Вихрь чувств и мыслей: радость, что не он положит на плаху голову, и возмущение, что лишается жизни еще один потомок Владимира Святого по ветви Всеволода Великого, умелый ратник, знатный воевода! И не только сам, но и наследник его! Пресекается, таким образом, ветвь знатного рода.
«Вещие слова князя Шуйского! Ох вещие!»
— Ведут, — вздохнула Красная площадь и примолкла в оцепенении. Воротынский бросил взгляд на Фроловские ворота, откуда действительно вышагивали первые ряды стрельцов в тегйляях [195] красных, с угрожающе поднятыми бердышами, [196] еще и саблями на боку, готовые к любой сече, случись она.
195
Тегиляй — кафтан со стоячим воротом и короткими рукавами.
196
Бердыш — широкий длинный топор на длинном древке, имел лезвие в виде полумесяца.
Вот уже и вся стража вышагала из ворот. Целая полусотня. В центре ее в тяжелых цепях дородный князь Александр с гордо поднятой головой, а рядом с ним, взявши отца за руку, так же величаво шествует стройный, на диво прелестный юноша — князь Петр. Словно не на казнь ведут, а на званый пир к государю, изъявившему к ним особую милость.
Перед самым Лобным местом стрельцов догнали подьячий в засаленном кафтане и священник Казенного двора. Подьячий объявил волю царя, священник соборовал обреченных, и первым шагнул к плахе юный князь, но отец остановил его:
— Не по-людски, сынок, тебе прежде родителя своего гибнуть. Избавь меня от муки сердечной в кущах райских.
Князь Петр остановился и, повременив немного с ответом, кивнул все же согласно:
— Хорошо, отец. Будь по-твоему.
Четверка стрельцов хотела было взять князя Александра под руки, чтобы приневолить его, если заупрямится положить голову на плаху в последний момент, но князь Горбатый-Шуйский так глянул на них, что они попятились.
Палач привычно взмахнул топором, голова князя мягко ткнулась в настил у плахи, тогда юный князь перекрестился (цепь зловеще звякнула), поднял голову отца, поцеловал ее нежно и — положил покорно свою голову на плаху.
Сотник тронул князя Михаила Воротынского за плечо.
— Пора, князь, ехать. Государь ждет, должно быть. Не прогневать бы его.
Воротынский натянул поводья, собирая коня, пустил его рядом с конем сотника, но делал все это он машинально, потрясенный увиденным…

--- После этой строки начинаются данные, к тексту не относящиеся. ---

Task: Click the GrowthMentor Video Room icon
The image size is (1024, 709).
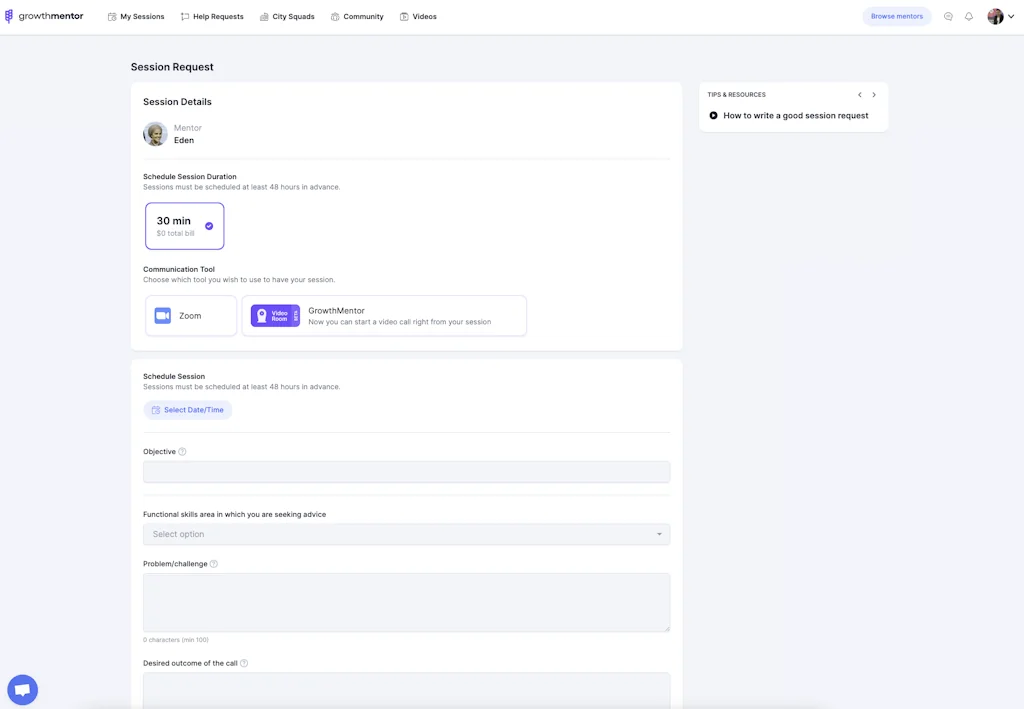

Разве ему, порубежному князю-воеводе, мало пришлось видеть снесенных с плеч голов, разве ему самому не приходилось рубить их во всю свою богатырскую силушку и видеть, как шлепалась голова татарская или ногайская под конские копыта? Но то — сеча с врагами, горячая, безоглядная. Там господствует лишь одно: либо снесешь с плеч вражескую голову или рассечешь ее, либо лишишься своей собственной; и еще важно, что никто не приглашает в земли русские сарацинов-разбойников, они сами лезут, алкая легкой наживы, и если гибнут — туда им и дорога. А здесь, перед его глазами, свершилось злодейство — царь обезглавил верного слугу своего, славного защитника отечества многострадального, да еще и такого же бесстрашного, как и сам воевода, сына, наследника его ратных подвигов, кто в лихую пору тоже не дрогнул бы и своим мужеством заступил дорогу врагам.